There's a stream that runs through the backyard of my apartment complex. There's water in it all the time, but in the rainy season after it rains it actually runs quite a lot of water, though there isn't really any flooding risk. I can see it very clearly from my deck. About a hundred feet from me there's a place where there's some rapids, and about three weeks ago two men from the county in waders were in there working, hauling out all kinds of branches and sticks which were piled up at that one point, and then using mattocks to dig out mud and dead grass. They just piled all of it up on the bank, and didn't haul it away.
Since then, every night the neighborhood dogs have been barking their heads off, and every day when I look out, more and more of the branches have moved back into the stream, in exactly the same place, all tangled together and anchored nicely. My landlady told me that it was beavers.

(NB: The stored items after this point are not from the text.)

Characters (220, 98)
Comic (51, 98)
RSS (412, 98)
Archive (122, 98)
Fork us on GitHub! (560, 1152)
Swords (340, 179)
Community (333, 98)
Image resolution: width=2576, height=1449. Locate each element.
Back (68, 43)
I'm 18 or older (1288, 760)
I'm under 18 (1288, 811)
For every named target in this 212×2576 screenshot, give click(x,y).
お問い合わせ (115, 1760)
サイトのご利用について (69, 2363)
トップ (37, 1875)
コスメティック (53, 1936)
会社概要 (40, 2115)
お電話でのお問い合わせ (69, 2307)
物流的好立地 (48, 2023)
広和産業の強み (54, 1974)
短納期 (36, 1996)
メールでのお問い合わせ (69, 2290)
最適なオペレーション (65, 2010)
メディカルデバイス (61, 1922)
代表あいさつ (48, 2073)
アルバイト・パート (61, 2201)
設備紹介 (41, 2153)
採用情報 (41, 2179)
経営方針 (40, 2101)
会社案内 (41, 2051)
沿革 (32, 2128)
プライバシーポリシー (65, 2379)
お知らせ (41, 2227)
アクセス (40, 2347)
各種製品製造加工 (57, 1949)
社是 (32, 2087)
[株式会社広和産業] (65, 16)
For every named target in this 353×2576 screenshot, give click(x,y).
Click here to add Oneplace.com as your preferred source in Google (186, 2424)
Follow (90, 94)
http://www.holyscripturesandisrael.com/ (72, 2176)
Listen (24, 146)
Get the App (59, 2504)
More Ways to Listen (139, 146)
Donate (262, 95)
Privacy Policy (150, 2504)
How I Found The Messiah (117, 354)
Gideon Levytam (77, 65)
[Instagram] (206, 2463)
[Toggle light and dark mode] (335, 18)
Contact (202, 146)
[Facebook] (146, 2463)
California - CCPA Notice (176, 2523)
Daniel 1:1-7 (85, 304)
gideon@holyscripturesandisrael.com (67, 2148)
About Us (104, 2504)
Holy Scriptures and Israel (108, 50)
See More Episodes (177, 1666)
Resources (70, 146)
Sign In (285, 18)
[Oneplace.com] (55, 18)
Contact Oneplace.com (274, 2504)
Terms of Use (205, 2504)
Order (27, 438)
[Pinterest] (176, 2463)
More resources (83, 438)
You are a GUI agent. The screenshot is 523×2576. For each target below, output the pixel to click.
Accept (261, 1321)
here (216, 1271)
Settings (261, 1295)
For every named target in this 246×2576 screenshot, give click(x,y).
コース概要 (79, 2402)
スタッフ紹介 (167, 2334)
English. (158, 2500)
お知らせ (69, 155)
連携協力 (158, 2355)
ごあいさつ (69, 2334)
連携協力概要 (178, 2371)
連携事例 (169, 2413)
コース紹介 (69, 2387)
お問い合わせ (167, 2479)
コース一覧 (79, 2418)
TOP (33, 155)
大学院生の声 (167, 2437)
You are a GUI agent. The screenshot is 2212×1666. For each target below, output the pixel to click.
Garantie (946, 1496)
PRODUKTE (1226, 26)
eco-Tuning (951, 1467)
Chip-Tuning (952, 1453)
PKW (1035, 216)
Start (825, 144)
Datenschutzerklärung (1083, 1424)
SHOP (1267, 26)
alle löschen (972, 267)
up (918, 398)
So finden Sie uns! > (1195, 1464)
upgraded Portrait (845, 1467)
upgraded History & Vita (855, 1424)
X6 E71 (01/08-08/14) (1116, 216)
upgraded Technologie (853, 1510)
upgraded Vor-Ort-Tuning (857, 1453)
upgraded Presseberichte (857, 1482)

But my brother said he thought it was nutria. I know there are nutria around here; I've seen them. (What I saw weren't muskrats because the tails were round and they were too big.) And somehow it does really seem a bit implausible that there are beavers doing their civil engineering thing in the middle of Beaverton, Oregon, which is where I live, the city name notwithstanding.
The Wikipedia article on nutria
doesn't mention anything about dam-building, and neither does Encarta Encyclopedia. The Wikipedia article on beavers
says that beavers and humans are the only large species known that deliberately change their environment for their own benefit; it doesn't include nutria in that list. But you know how that is.
Could it be nutria? Or are beavers the only ones who do that sort of thing?